RECORDS FOR THIS EXERCISE
- - -
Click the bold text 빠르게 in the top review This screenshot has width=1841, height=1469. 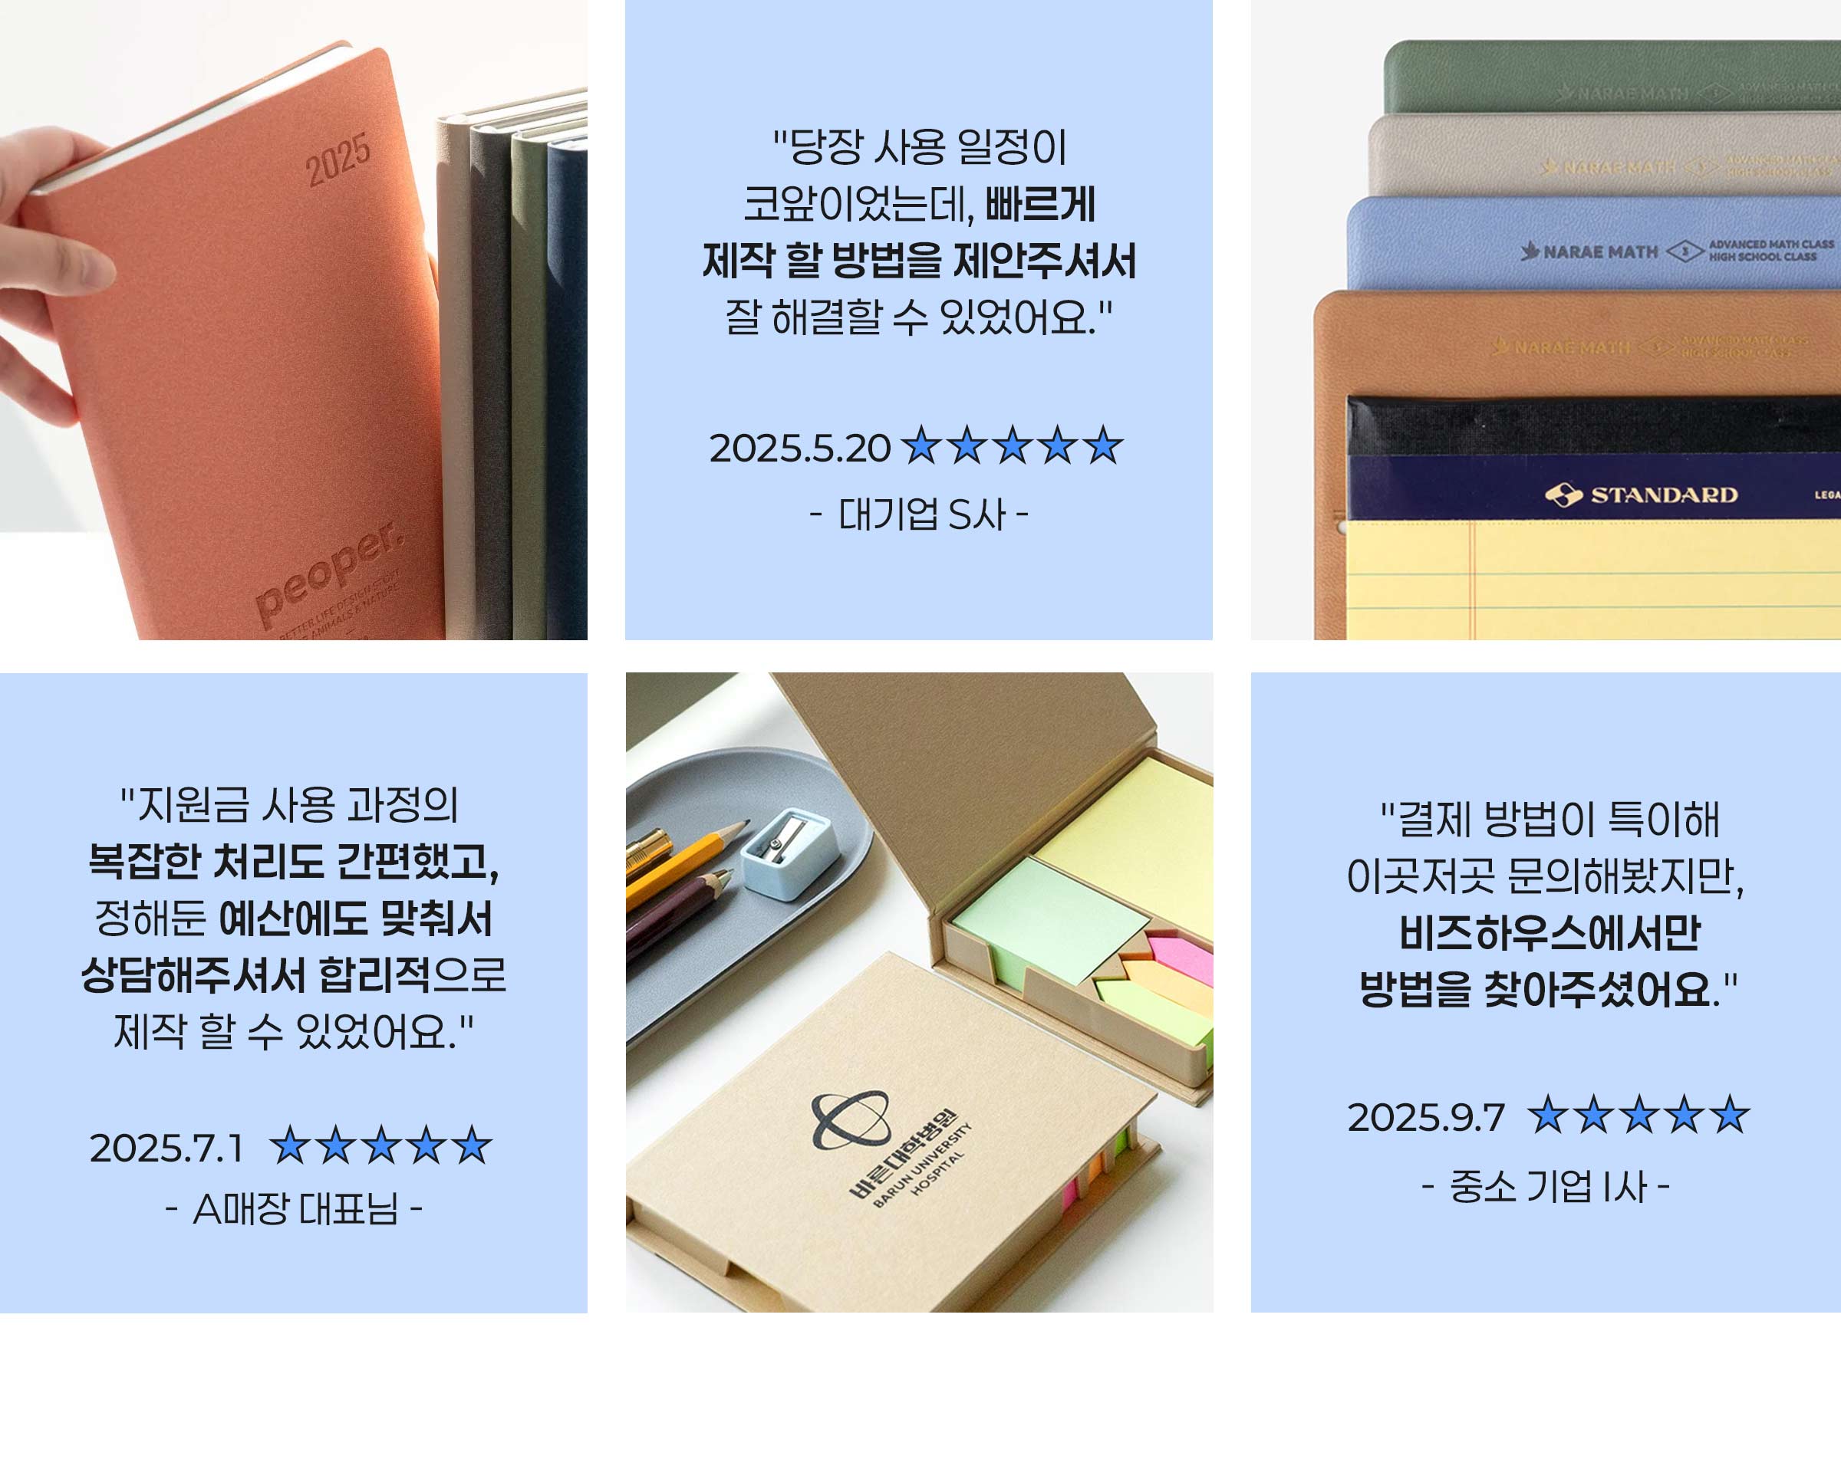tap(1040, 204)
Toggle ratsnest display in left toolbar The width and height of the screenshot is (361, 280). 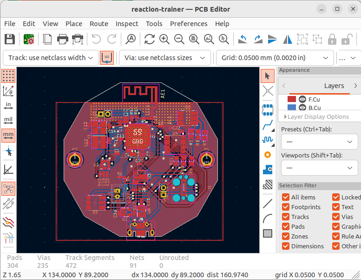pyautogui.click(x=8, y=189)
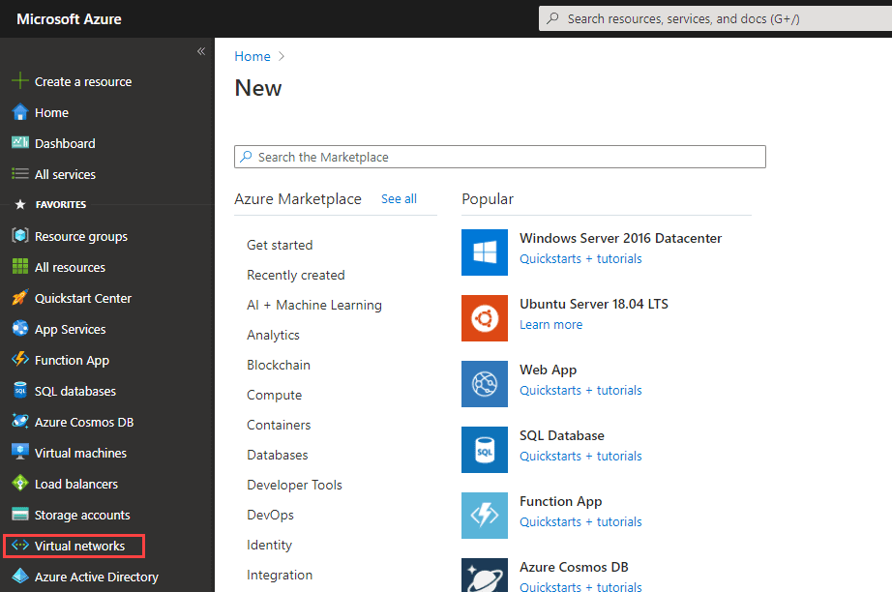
- - -
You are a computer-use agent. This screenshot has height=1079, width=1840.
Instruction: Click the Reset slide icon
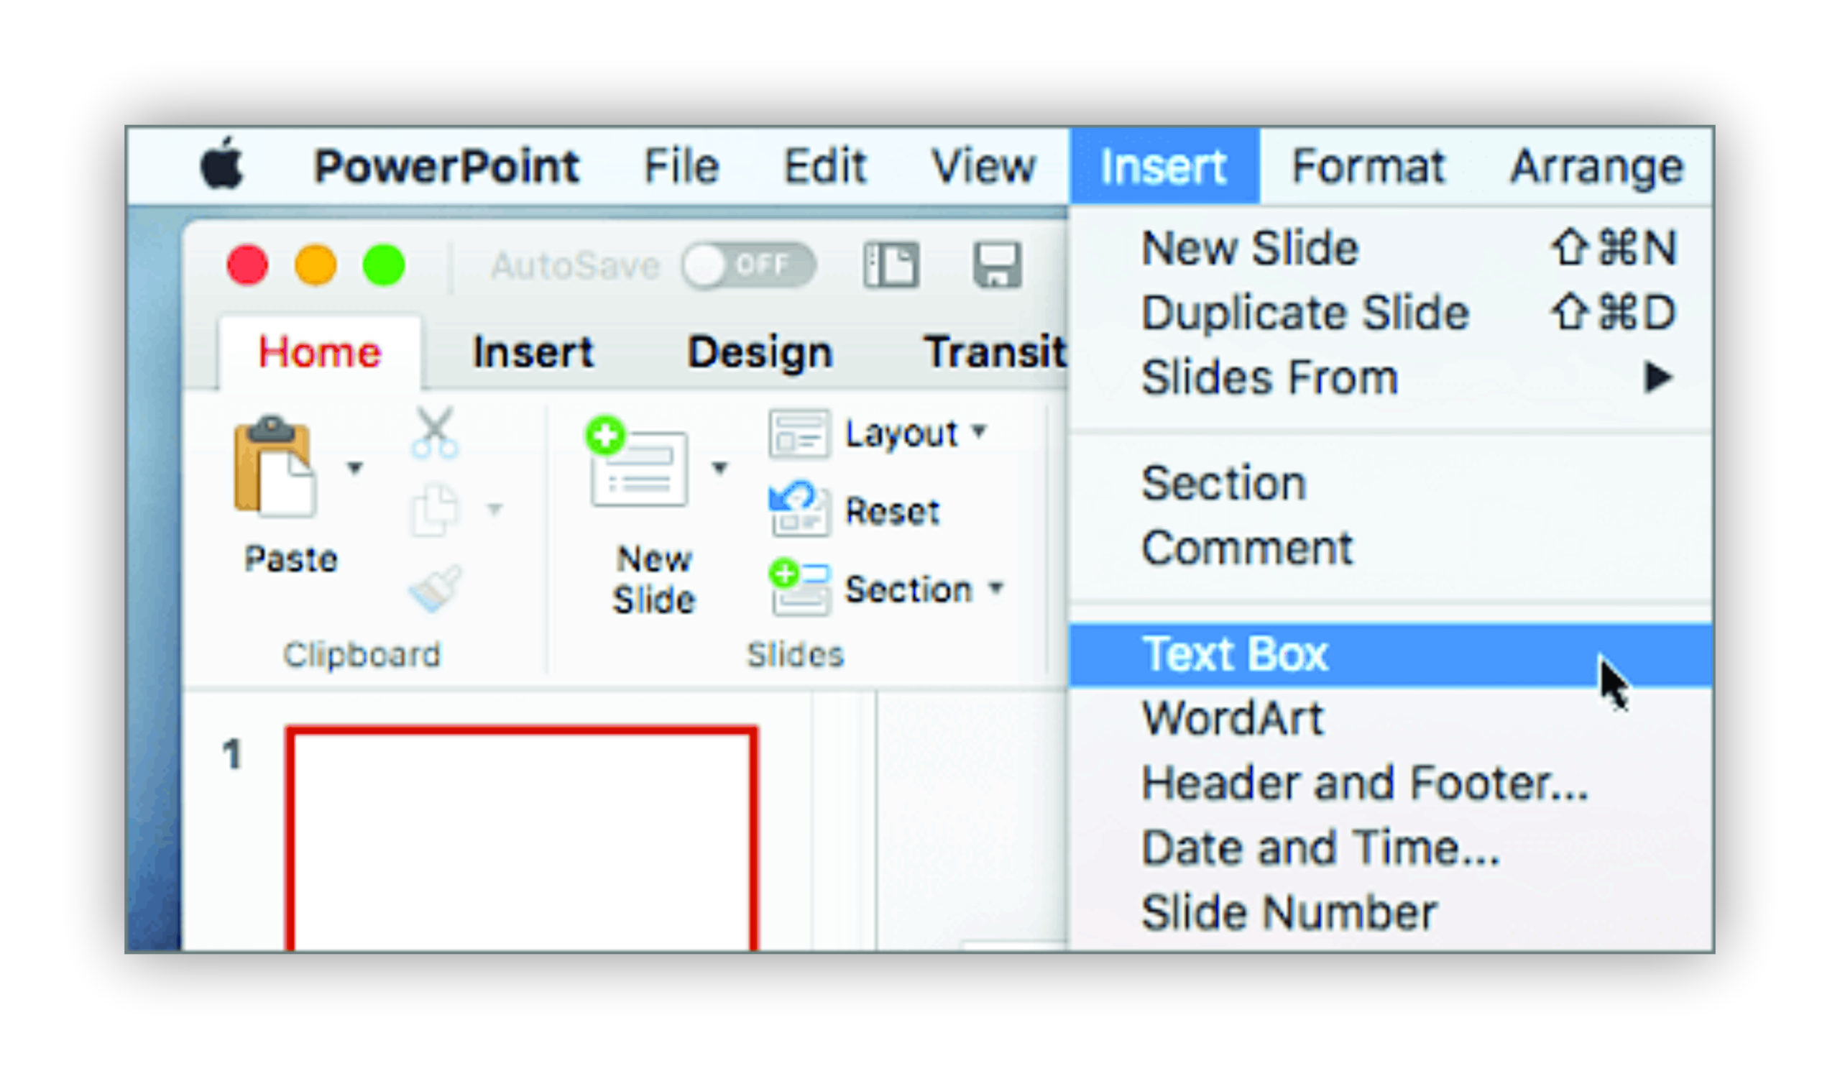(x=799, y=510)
- - -
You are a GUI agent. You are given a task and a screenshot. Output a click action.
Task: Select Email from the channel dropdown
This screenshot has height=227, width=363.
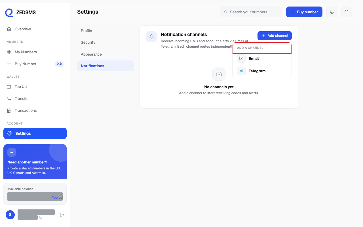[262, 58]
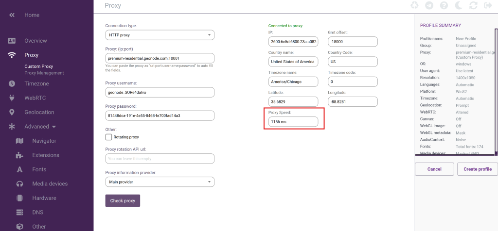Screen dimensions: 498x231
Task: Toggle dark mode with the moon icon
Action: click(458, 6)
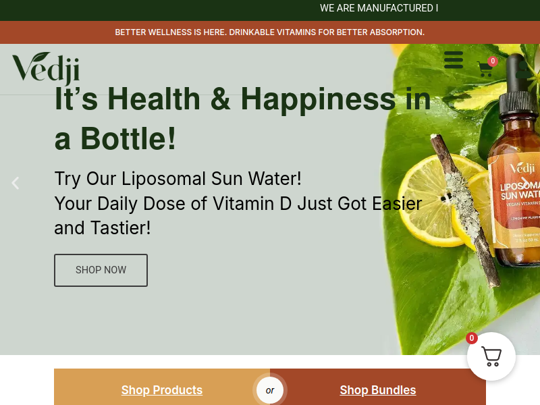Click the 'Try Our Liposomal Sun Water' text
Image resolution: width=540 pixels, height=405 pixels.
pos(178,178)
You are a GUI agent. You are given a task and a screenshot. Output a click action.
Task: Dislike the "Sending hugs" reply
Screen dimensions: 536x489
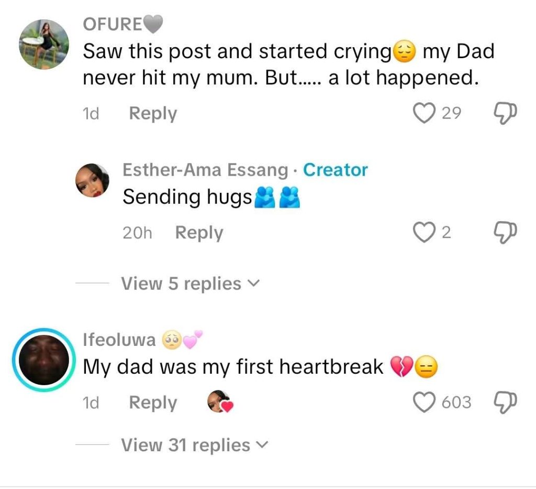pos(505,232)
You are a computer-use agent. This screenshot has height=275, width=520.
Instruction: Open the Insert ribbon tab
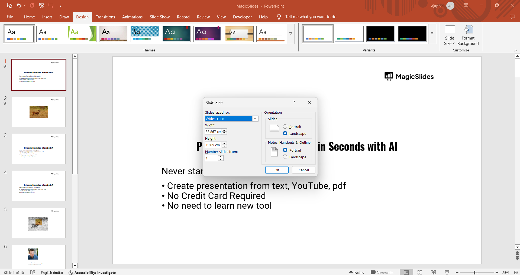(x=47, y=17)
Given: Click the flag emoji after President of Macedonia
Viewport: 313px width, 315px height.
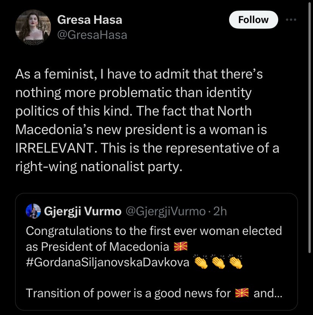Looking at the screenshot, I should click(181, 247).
- - -
Pick out all lines from the data above in which the word "computer" appears.

PROBLEM SOLUTION
You are a computer-use agent. This screenshot has height=1079, width=1840.
You are a computer-use agent. This screenshot has height=275, width=520.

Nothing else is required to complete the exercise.